You can use dask.dataframe, which is syntactically similar to pandas, but performs manipulations out-of-core, so memory shouldn't be an issue:
import dask.dataframe as dd
df = dd.read_csv('my_file.csv')
df = df.groupby('Geography')['Count'].sum().to_frame()
df.to_csv('my_output.csv')
Alternatively, if pandas is a requirement you can use chunked reads, as mentioned by #chrisaycock. You may want to experiment with the chunksize parameter.
# Operate on chunks.
data = []
for chunk in pd.read_csv('my_file.csv', chunksize=10**5):
chunk = chunk.groupby('Geography', as_index=False)['Count'].sum()
data.append(chunk)
# Combine the chunked data.
df = pd.concat(data, ignore_index=True)
df = df.groupby('Geography')['Count'].sum().to_frame()
df.to_csv('my_output.csv')
I do like #root's solution, but i would go bit further optimizing memory usage - keeping only aggregated DF in memory and reading only those columns, that you really need:
cols = ['Geography','Count']
df = pd.DataFrame()
chunksize = 2 # adjust it! for example --> 10**5
for chunk in (pd.read_csv(filename,
usecols=cols,
chunksize=chunksize)
):
# merge previously aggregated DF with a new portion of data and aggregate it again
df = (pd.concat([df,
chunk.groupby('Geography')['Count'].sum().to_frame()])

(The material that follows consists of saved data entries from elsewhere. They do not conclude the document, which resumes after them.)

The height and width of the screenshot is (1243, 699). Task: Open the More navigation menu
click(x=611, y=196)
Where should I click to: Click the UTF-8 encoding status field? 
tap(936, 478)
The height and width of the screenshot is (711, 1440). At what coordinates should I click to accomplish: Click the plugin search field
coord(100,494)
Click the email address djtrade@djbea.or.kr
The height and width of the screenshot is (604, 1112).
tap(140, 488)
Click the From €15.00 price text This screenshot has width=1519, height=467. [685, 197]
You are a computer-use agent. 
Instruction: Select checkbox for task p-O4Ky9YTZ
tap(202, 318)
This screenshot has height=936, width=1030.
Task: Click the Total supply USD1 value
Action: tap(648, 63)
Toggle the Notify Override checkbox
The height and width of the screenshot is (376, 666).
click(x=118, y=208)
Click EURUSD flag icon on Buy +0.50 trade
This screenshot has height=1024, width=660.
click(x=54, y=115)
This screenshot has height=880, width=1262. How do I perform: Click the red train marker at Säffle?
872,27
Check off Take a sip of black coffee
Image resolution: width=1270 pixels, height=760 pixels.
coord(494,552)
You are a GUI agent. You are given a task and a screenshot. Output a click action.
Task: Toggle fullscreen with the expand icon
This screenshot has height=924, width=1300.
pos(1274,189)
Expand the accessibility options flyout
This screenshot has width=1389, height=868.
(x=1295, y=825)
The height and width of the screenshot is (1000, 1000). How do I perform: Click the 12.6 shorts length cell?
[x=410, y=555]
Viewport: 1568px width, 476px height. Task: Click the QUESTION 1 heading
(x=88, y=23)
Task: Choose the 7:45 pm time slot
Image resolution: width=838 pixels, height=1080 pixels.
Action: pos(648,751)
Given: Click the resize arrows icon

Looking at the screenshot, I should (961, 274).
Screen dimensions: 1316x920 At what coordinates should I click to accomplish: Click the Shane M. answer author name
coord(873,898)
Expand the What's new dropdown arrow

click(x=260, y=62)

.groupby(level=0)['Count']
.sum()
.to_frame()
)
df.reset_index().to_csv('c:/temp/result.csv', index=False)
test data:
Geography,AgeGroup,Gender,Race,Count
County1,1,M,1,12
County2,2,M,1,3
County3,2,M,2,0
County1,1,M,1,12
County2,2,M,1,33
County3,2,M,2,11
County1,1,M,1,12
County2,2,M,1,111
County3,2,M,2,1111
County5,1,M,1,12
County6,2,M,1,33
County7,2,M,2,11
County5,1,M,1,12
County8,2,M,1,111
County9,2,M,2,1111
output.csv:
Geography,Count
County1,36
County2,147
County3,1122
County5,24
County6,33
County7,11
County8,111
County9,1111
PS using this approach will you can process huge files.
PPS using chunking approach should work unless you need to sort your data - in this case i would use classic UNIX tools, like awk, sort, etc. for sorting your data first
I would also recommend to use PyTables (HDF5 Storage), instead of CSV files - it is very fast and allows you to read data conditionally (using where parameter), so it's very handy and saves a lot of resources and usually much faster compared to CSV.